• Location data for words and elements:
★ ★ ★

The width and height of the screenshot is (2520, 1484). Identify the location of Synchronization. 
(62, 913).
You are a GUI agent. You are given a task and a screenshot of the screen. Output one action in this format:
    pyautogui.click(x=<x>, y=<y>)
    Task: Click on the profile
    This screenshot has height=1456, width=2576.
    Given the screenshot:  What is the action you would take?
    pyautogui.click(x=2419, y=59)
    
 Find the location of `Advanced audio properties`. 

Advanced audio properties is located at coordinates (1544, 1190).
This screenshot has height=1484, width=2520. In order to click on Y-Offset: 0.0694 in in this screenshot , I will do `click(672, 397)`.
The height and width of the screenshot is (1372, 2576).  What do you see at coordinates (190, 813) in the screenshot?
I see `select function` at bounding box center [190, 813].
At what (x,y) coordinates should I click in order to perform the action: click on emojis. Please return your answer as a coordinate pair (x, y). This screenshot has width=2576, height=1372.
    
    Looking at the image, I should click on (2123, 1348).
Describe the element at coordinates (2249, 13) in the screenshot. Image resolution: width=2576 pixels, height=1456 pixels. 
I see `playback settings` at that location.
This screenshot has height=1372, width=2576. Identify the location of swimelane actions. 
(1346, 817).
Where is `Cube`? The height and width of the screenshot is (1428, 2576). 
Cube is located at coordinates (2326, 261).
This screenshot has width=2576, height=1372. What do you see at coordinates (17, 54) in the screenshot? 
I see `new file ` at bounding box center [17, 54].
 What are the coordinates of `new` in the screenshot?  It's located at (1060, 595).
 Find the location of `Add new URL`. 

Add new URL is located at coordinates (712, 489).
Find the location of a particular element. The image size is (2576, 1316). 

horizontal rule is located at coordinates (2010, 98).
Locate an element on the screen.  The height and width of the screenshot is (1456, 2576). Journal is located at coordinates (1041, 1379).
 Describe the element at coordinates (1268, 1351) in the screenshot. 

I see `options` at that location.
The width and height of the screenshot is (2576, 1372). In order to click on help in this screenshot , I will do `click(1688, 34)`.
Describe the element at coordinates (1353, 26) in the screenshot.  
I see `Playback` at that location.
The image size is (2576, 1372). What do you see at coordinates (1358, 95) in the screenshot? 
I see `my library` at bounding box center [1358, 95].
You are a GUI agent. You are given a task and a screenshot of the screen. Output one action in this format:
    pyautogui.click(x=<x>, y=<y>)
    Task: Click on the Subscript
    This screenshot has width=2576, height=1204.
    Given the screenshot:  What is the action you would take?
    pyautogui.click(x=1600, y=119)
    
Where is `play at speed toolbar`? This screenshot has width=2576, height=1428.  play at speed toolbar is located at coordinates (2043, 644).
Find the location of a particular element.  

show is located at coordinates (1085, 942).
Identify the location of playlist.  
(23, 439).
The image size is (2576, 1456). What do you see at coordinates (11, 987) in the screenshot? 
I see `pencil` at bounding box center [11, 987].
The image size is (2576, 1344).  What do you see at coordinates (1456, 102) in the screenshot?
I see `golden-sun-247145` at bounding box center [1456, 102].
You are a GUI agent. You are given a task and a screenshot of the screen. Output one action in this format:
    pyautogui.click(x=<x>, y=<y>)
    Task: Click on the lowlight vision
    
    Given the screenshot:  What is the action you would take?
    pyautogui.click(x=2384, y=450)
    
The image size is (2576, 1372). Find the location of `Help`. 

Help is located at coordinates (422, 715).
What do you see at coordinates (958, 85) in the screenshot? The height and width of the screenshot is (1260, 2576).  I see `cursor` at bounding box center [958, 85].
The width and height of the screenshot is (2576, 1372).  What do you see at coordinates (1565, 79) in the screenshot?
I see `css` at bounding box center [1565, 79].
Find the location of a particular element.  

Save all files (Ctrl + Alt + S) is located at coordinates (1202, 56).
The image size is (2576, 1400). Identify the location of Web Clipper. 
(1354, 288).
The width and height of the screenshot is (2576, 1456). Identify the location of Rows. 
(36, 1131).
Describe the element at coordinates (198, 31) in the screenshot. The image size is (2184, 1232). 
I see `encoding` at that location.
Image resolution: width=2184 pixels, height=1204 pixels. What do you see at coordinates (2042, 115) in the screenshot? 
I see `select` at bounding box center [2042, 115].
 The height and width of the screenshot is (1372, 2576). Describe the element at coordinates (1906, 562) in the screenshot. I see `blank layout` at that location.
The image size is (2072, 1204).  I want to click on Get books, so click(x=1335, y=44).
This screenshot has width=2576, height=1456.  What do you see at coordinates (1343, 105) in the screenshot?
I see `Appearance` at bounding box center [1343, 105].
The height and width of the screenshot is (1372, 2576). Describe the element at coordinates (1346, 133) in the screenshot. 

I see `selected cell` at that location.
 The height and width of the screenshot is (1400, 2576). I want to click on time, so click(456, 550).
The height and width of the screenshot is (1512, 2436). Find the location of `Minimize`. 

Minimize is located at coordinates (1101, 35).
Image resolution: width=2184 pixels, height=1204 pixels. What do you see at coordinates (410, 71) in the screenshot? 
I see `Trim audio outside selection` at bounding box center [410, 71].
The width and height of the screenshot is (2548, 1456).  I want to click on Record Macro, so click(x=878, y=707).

★ ★ ★

• Task description:
Reproduce the entire listing above line for line, without changing anything.

• Problem solution:
The width and height of the screenshot is (2520, 1484). Identify the location of Synchronization. 
(62, 913).
You are a GUI agent. You are given a task and a screenshot of the screen. Output one action in this format:
    pyautogui.click(x=<x>, y=<y>)
    Task: Click on the profile
    This screenshot has height=1456, width=2576.
    Given the screenshot:  What is the action you would take?
    pyautogui.click(x=2419, y=59)
    
 Find the location of `Advanced audio properties`. 

Advanced audio properties is located at coordinates (1544, 1190).
This screenshot has height=1484, width=2520. In order to click on Y-Offset: 0.0694 in in this screenshot , I will do `click(672, 397)`.
The height and width of the screenshot is (1372, 2576).  What do you see at coordinates (190, 813) in the screenshot?
I see `select function` at bounding box center [190, 813].
At what (x,y) coordinates should I click in order to perform the action: click on emojis. Please return your answer as a coordinate pair (x, y). This screenshot has width=2576, height=1372.
    
    Looking at the image, I should click on (2123, 1348).
Describe the element at coordinates (2249, 13) in the screenshot. Image resolution: width=2576 pixels, height=1456 pixels. 
I see `playback settings` at that location.
This screenshot has height=1372, width=2576. Identify the location of swimelane actions. 
(1346, 817).
Where is `Cube`? The height and width of the screenshot is (1428, 2576). 
Cube is located at coordinates (2326, 261).
This screenshot has width=2576, height=1372. What do you see at coordinates (17, 54) in the screenshot? 
I see `new file ` at bounding box center [17, 54].
 What are the coordinates of `new` in the screenshot?  It's located at (1060, 595).
 Find the location of `Add new URL`. 

Add new URL is located at coordinates (712, 489).
Find the location of a particular element. The image size is (2576, 1316). 

horizontal rule is located at coordinates (2010, 98).
Locate an element on the screen.  The height and width of the screenshot is (1456, 2576). Journal is located at coordinates (1041, 1379).
 Describe the element at coordinates (1268, 1351) in the screenshot. 

I see `options` at that location.
The width and height of the screenshot is (2576, 1372). In order to click on help in this screenshot , I will do `click(1688, 34)`.
Describe the element at coordinates (1353, 26) in the screenshot.  
I see `Playback` at that location.
The image size is (2576, 1372). What do you see at coordinates (1358, 95) in the screenshot? 
I see `my library` at bounding box center [1358, 95].
You are a GUI agent. You are given a task and a screenshot of the screen. Output one action in this format:
    pyautogui.click(x=<x>, y=<y>)
    Task: Click on the Subscript
    This screenshot has width=2576, height=1204.
    Given the screenshot:  What is the action you would take?
    pyautogui.click(x=1600, y=119)
    
Where is `play at speed toolbar`? This screenshot has width=2576, height=1428.  play at speed toolbar is located at coordinates (2043, 644).
Find the location of a particular element.  

show is located at coordinates (1085, 942).
Identify the location of playlist.  
(23, 439).
The image size is (2576, 1456). What do you see at coordinates (11, 987) in the screenshot? 
I see `pencil` at bounding box center [11, 987].
The image size is (2576, 1344).  What do you see at coordinates (1456, 102) in the screenshot?
I see `golden-sun-247145` at bounding box center [1456, 102].
You are a GUI agent. You are given a task and a screenshot of the screen. Output one action in this format:
    pyautogui.click(x=<x>, y=<y>)
    Task: Click on the lowlight vision
    
    Given the screenshot:  What is the action you would take?
    pyautogui.click(x=2384, y=450)
    
The image size is (2576, 1372). Find the location of `Help`. 

Help is located at coordinates (422, 715).
What do you see at coordinates (958, 85) in the screenshot? The height and width of the screenshot is (1260, 2576).  I see `cursor` at bounding box center [958, 85].
The width and height of the screenshot is (2576, 1372).  What do you see at coordinates (1565, 79) in the screenshot?
I see `css` at bounding box center [1565, 79].
Find the location of a particular element.  

Save all files (Ctrl + Alt + S) is located at coordinates (1202, 56).
The image size is (2576, 1400). Identify the location of Web Clipper. 
(1354, 288).
The width and height of the screenshot is (2576, 1456). Identify the location of Rows. 
(36, 1131).
Describe the element at coordinates (198, 31) in the screenshot. The image size is (2184, 1232). 
I see `encoding` at that location.
Image resolution: width=2184 pixels, height=1204 pixels. What do you see at coordinates (2042, 115) in the screenshot? 
I see `select` at bounding box center [2042, 115].
 The height and width of the screenshot is (1372, 2576). Describe the element at coordinates (1906, 562) in the screenshot. I see `blank layout` at that location.
The image size is (2072, 1204).  I want to click on Get books, so click(x=1335, y=44).
This screenshot has width=2576, height=1456.  What do you see at coordinates (1343, 105) in the screenshot?
I see `Appearance` at bounding box center [1343, 105].
The height and width of the screenshot is (1372, 2576). Describe the element at coordinates (1346, 133) in the screenshot. 

I see `selected cell` at that location.
 The height and width of the screenshot is (1400, 2576). I want to click on time, so click(456, 550).
The height and width of the screenshot is (1512, 2436). Find the location of `Minimize`. 

Minimize is located at coordinates (1101, 35).
Image resolution: width=2184 pixels, height=1204 pixels. What do you see at coordinates (410, 71) in the screenshot? 
I see `Trim audio outside selection` at bounding box center [410, 71].
The width and height of the screenshot is (2548, 1456).  I want to click on Record Macro, so click(x=878, y=707).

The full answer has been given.